SCARPERIA (FIRENZE) — Jorge Martin è pronto a scendere in pista sul circuito del Mugello per il Gran Premio d'Italia, nonostante i postumi della brutta caduta rimediata dieci giorni fa durante i test a Barcellona. Il pilota dell'Aprilia, attualmente secondo nella classifica del motomondiale alle spalle del compagno di marca Marco Bezzecchi, ha fatto il punto sulle sue condizioni fisiche alla vigilia del weekend di gare.

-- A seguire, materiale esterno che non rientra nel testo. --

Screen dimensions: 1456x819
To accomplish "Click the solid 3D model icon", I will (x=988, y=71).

Lo spagnolo ha spiegato di sentirsi bene e ha confermato l'assenza di fratture, definendo l'incidente a 200 chilometri orari, causato dalla perdita dell'anteriore mentre provava alcune componenti della moto, come una scivolata del tutto inutile. Martin ha riportato una piccola ferita al piede e una lesione ai legamenti, ma conta di non avere troppi problemi in sella a partire dalle prime sessioni di prove. Il pilota ha inoltre colto l'occasione per smentire seccamente le voci su una presunta commozione cerebrale, precisando che in caso di colpi alla testa sarebbe stato il primo a sottoporsi a controlli approfonditi.
L'attenzione del pilota è interamente rivolta alla tappa toscana, che affronta per la prima volta con i colori della casa di Noale. Martin si è detto fiducioso grazie a un assetto di base della moto giudicato ottimo, ponendosi come obiettivo concreto la lotta per un posizionamento sul podio.
A margine della conferenza, lo spagnolo ha commentato anche le indiscrezioni sul possibile passaggio a una sola moto per pilota dal prossimo anno, definendole al momento semplici voci e dichiarando la sua preferenza per il format attuale con due mezzi a disposizione, pur rimettendosi alle decisioni future della federazione.
Infine, Martin ha affrontato il tema della sicurezza in pista e della necessità di trovare una maggiore coesione tra i colleghi del motomondiale. Pur riconoscendo la complessità di mettere d'accordo circa quindici opinioni diverse, il pilota ha espresso l'auspicio che la griglia della MotoGP possa trovare la stessa unità d'intenti che caratterizza la Formula 1 o altri sport, dove sui temi cruciali per l'incolumità degli atleti le decisioni vengono prese a maggioranza per il bene comune.